引用文:
○ ○ ○ ○

F.発明の説明に用いられる「単語」で検索

 「出願人/権利者」の名称を「検索キーワード」に使用する検索に慣れてきたならば、この検索でヒットした「特許出願公開公報」の中の「要約書」や「特許請求の範囲」の文面に注目し、どのような単語が使用されているか検討します。「要約書」は特許出願で特許請求している発明の概要(課題、解決手段)が400字程度で記載され、特許調査の便に資することを考慮して特許出願の際に出願人が提出している文章です。「特許請求の範囲」は、特許出願で特許取得を希望している発明を明確、簡潔に記載している文章です。
 「要約書」や「特許請求の範囲」の文章の中にその技術を説明する上で特徴的に使用されている単語が存在しているならば、今度は、「検索項目」を、「要約」や「要約+請求の範囲」などとし、その単語を「検索キーワード」に入れて検索することができます。

G.IPC(国際特許分類)をキーワードにした検索

 更に慣れてきたならば、同業他社が行っている自社の技術分野と関係がある技術分野の特許出願公開公報に付されている国際特許分類(International Patent Classification)IPCを用いることができます。「検索項目」に「IPC」を、「検索キーワード」に同業他社が行っている自社の技術分野と関係がある技術分野の特許出願公開公報に付されているIPCを入力し、and条件で追加する「検索項目」で「要約」や「要約+請求の範囲」を選択し、「検索キーワード」に上述した「キーワード」となる単語を入れて検索することが可能になります。

○ ○ ○ ○

記録:
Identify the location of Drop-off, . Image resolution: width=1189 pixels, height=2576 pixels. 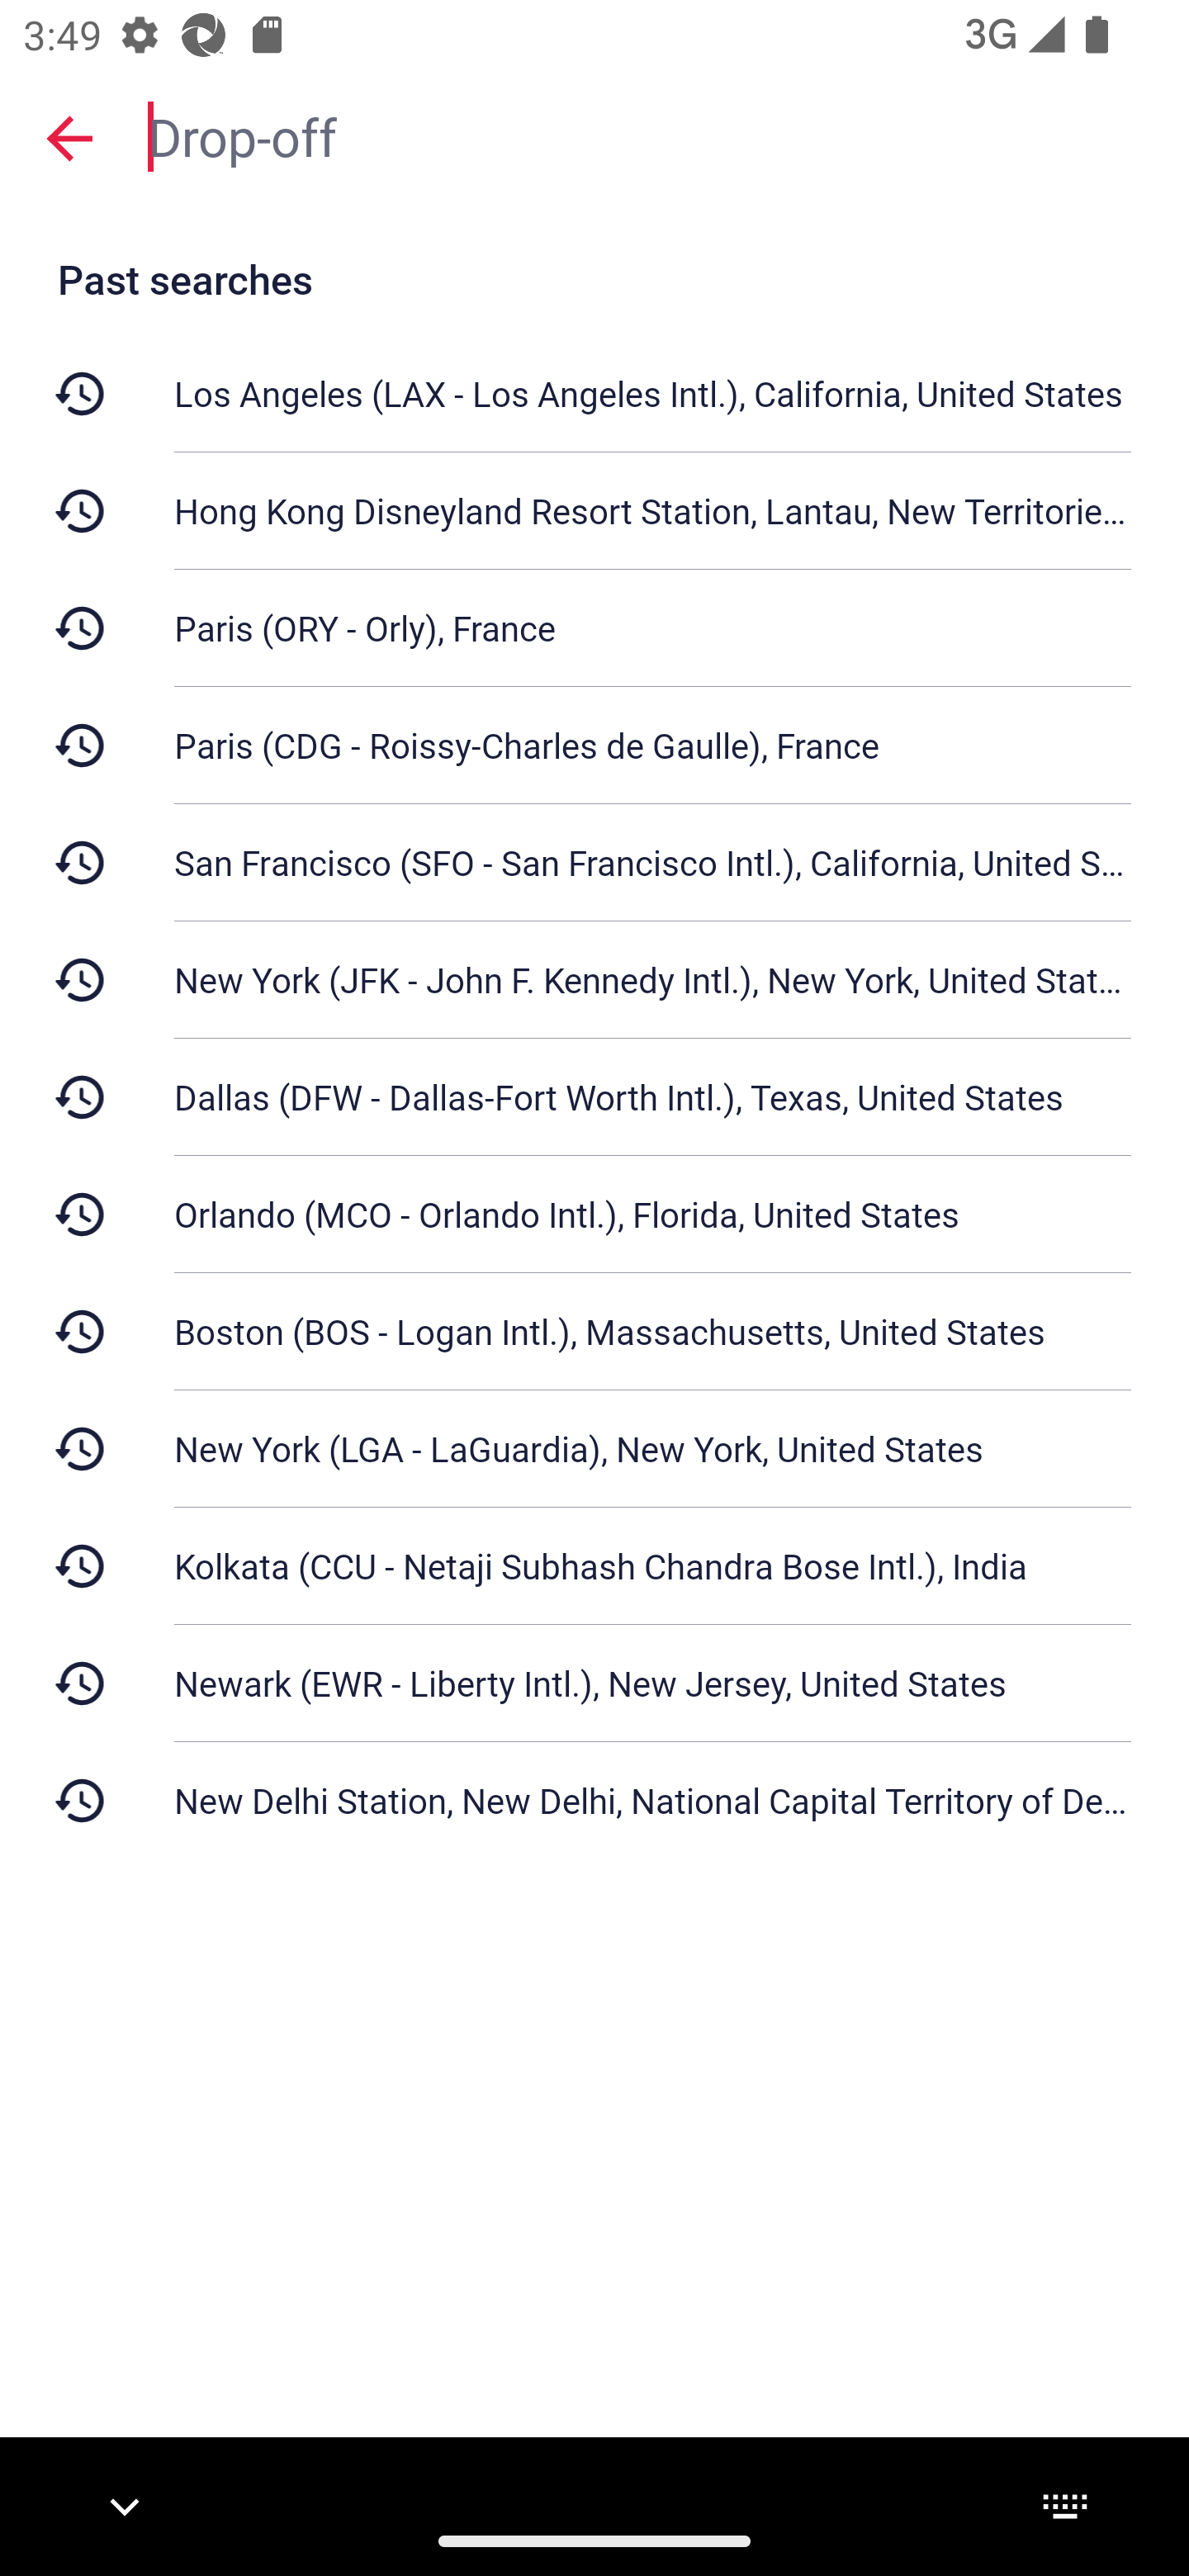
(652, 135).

○ ○ ○ ○

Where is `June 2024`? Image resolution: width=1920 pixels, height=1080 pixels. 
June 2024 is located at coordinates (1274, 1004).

○ ○ ○ ○

設問 1:
特許検索の文章をもとに、次の問いにそれぞれ答えてください。
(a) 「要約書」には、発明の概要がおよそ何字で記載されますか。
(b) 「特許請求の範囲」は、どのような文章だと説明されていますか。
(c) IPCを用いる検索では、and条件で追加する「検索項目」で何を選択しますか。
設問 2:
特許検索の文章の最後の文に続く部分を書き上げてください。
これらの記録は、特許検索の文章とは別の出典から取ったものです。

解答 1:
(a) 400字程度です。
(b) 特許出願で特許取得を希望している発明を、明確かつ簡潔に記載している文章です。
(c) 「要約」や「要約+請求の範囲」を選択します。

解答 2:
 and条件で「検索項目」を追加して見なければならない公報の件数を抑えながら、どのような「単語」が「要約書」や「特許請求の範囲」によく使用されているのか、付与されているIPC(国際特許分類)の細区分はどのようになっているのか、等を見ていくことで検索に使用するキーワードを絞り込み、検索精度を上げることができます。

H.審査経過・現状の把握

 ヒットした公報を画面表示すると画面の右上に「経過情報」というボタンが表示されます。これをクリックして審査経過・現状の把握を行うことができます。次のような表示により審査結果・現状を把握できます。
 査定種別(査定無し):まだ特許庁での審査結果が確定していない状態です。画面上側に表示される「出願情報」ボタンをクリックすると状況把握できます。
 査定種別(査定無し) 最終処分(未審査請求によるみなし取下) 最終処分日(平○○.○○.○○):出願日から3年以内に審査請求しなかったことで出願が消滅したことがわかります。
 登録記事○○○○○○○○ (平○○.○○.○○) 本権利消滅日(平○○.○○.○○):特許権が成立したが特許権を維持するために特許庁へ毎年納付する特許料(特許維持年金)の納付を行わなくなった等の理由で特許権が消滅したことがわかります。消滅した特許権はだれでも自由に実施可能になります。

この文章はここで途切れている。